* STATED PROBLEM *
Reproduce each of the following lines verbatim, keeping their order and wording unchanged.

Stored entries
★ ★ ★ ★

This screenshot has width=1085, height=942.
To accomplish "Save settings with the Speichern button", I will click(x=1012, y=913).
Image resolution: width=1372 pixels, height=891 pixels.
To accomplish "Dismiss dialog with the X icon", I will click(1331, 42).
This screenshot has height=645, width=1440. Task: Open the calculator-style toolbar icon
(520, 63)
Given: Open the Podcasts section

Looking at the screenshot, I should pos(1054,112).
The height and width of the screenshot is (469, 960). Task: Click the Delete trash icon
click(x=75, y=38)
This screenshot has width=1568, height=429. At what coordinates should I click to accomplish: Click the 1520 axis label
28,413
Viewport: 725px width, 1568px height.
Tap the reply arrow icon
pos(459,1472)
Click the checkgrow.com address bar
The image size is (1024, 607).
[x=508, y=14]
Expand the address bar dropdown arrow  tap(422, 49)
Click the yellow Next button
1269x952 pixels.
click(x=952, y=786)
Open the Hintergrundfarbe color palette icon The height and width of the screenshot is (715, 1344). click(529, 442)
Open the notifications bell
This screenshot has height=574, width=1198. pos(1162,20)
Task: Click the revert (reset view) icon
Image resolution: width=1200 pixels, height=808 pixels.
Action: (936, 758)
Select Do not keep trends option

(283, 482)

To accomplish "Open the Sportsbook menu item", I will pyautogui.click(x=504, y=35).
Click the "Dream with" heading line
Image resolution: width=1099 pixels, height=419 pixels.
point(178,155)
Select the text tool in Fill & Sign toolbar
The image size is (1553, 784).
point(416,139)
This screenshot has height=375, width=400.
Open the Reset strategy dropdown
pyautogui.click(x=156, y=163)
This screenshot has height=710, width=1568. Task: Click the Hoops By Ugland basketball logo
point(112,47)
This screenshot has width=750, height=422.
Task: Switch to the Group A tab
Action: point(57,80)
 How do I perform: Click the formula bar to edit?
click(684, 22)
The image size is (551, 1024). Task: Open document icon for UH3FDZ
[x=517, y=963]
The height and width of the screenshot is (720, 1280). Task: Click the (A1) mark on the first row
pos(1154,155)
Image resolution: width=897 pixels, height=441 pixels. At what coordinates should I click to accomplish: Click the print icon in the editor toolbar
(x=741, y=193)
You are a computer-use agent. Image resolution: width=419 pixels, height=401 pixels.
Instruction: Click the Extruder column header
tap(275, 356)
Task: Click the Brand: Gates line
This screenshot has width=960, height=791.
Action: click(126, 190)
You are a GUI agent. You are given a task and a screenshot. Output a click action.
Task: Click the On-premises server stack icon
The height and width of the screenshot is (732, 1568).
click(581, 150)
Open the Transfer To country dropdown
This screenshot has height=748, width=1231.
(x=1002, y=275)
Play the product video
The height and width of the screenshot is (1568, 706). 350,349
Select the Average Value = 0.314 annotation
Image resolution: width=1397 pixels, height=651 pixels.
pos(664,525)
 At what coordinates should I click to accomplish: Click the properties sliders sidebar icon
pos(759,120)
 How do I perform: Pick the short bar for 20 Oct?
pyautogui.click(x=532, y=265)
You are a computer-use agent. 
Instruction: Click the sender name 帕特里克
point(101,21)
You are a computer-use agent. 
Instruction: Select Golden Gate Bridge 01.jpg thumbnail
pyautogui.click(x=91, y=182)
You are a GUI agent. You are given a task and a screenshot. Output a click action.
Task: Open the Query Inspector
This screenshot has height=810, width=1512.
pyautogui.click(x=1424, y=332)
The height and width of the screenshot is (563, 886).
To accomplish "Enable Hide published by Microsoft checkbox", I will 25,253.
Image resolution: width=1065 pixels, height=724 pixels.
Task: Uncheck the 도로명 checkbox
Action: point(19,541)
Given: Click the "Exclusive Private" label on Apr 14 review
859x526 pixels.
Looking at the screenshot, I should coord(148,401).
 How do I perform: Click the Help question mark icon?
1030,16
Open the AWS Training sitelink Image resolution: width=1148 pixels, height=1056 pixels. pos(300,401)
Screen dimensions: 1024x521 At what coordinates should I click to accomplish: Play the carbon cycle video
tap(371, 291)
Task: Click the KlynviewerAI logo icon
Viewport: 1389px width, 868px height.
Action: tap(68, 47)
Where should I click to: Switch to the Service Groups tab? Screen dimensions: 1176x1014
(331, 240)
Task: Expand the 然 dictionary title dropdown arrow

★ ★ ★ ★

* SOLUTION TO THIS PROBLEM *
This screenshot has width=1085, height=942.
To accomplish "Save settings with the Speichern button", I will click(x=1012, y=913).
Image resolution: width=1372 pixels, height=891 pixels.
To accomplish "Dismiss dialog with the X icon", I will click(1331, 42).
This screenshot has height=645, width=1440. Task: Open the calculator-style toolbar icon
(520, 63)
Given: Open the Podcasts section

Looking at the screenshot, I should pos(1054,112).
The height and width of the screenshot is (469, 960). Task: Click the Delete trash icon
click(x=75, y=38)
This screenshot has width=1568, height=429. At what coordinates should I click to accomplish: Click the 1520 axis label
28,413
Viewport: 725px width, 1568px height.
Tap the reply arrow icon
pos(459,1472)
Click the checkgrow.com address bar
The image size is (1024, 607).
[x=508, y=14]
Expand the address bar dropdown arrow  tap(422, 49)
Click the yellow Next button
1269x952 pixels.
click(x=952, y=786)
Open the Hintergrundfarbe color palette icon The height and width of the screenshot is (715, 1344). click(529, 442)
Open the notifications bell
This screenshot has height=574, width=1198. pos(1162,20)
Task: Click the revert (reset view) icon
Image resolution: width=1200 pixels, height=808 pixels.
Action: (936, 758)
Select Do not keep trends option

(283, 482)

To accomplish "Open the Sportsbook menu item", I will pyautogui.click(x=504, y=35).
Click the "Dream with" heading line
Image resolution: width=1099 pixels, height=419 pixels.
point(178,155)
Select the text tool in Fill & Sign toolbar
The image size is (1553, 784).
point(416,139)
This screenshot has height=375, width=400.
Open the Reset strategy dropdown
pyautogui.click(x=156, y=163)
This screenshot has height=710, width=1568. Task: Click the Hoops By Ugland basketball logo
point(112,47)
This screenshot has width=750, height=422.
Task: Switch to the Group A tab
Action: point(57,80)
 How do I perform: Click the formula bar to edit?
click(684, 22)
The image size is (551, 1024). Task: Open document icon for UH3FDZ
[x=517, y=963]
The height and width of the screenshot is (720, 1280). Task: Click the (A1) mark on the first row
pos(1154,155)
Image resolution: width=897 pixels, height=441 pixels. At what coordinates should I click to accomplish: Click the print icon in the editor toolbar
(x=741, y=193)
You are a computer-use agent. Image resolution: width=419 pixels, height=401 pixels.
Instruction: Click the Extruder column header
tap(275, 356)
Task: Click the Brand: Gates line
This screenshot has width=960, height=791.
Action: click(126, 190)
You are a GUI agent. You are given a task and a screenshot. Output a click action.
Task: Click the On-premises server stack icon
The height and width of the screenshot is (732, 1568).
click(581, 150)
Open the Transfer To country dropdown
This screenshot has height=748, width=1231.
(x=1002, y=275)
Play the product video
The height and width of the screenshot is (1568, 706). 350,349
Select the Average Value = 0.314 annotation
Image resolution: width=1397 pixels, height=651 pixels.
pos(664,525)
 At what coordinates should I click to accomplish: Click the properties sliders sidebar icon
pos(759,120)
 How do I perform: Pick the short bar for 20 Oct?
pyautogui.click(x=532, y=265)
You are a computer-use agent. 
Instruction: Click the sender name 帕特里克
point(101,21)
You are a computer-use agent. 
Instruction: Select Golden Gate Bridge 01.jpg thumbnail
pyautogui.click(x=91, y=182)
You are a GUI agent. You are given a task and a screenshot. Output a click action.
Task: Open the Query Inspector
This screenshot has height=810, width=1512.
pyautogui.click(x=1424, y=332)
The height and width of the screenshot is (563, 886).
To accomplish "Enable Hide published by Microsoft checkbox", I will 25,253.
Image resolution: width=1065 pixels, height=724 pixels.
Task: Uncheck the 도로명 checkbox
Action: point(19,541)
Given: Click the "Exclusive Private" label on Apr 14 review
859x526 pixels.
Looking at the screenshot, I should coord(148,401).
 How do I perform: Click the Help question mark icon?
1030,16
Open the AWS Training sitelink Image resolution: width=1148 pixels, height=1056 pixels. pos(300,401)
Screen dimensions: 1024x521 At what coordinates should I click to accomplish: Play the carbon cycle video
tap(371, 291)
Task: Click the KlynviewerAI logo icon
Viewport: 1389px width, 868px height.
Action: tap(68, 47)
Where should I click to: Switch to the Service Groups tab? Screen dimensions: 1176x1014
(331, 240)
Task: Expand the 然 dictionary title dropdown arrow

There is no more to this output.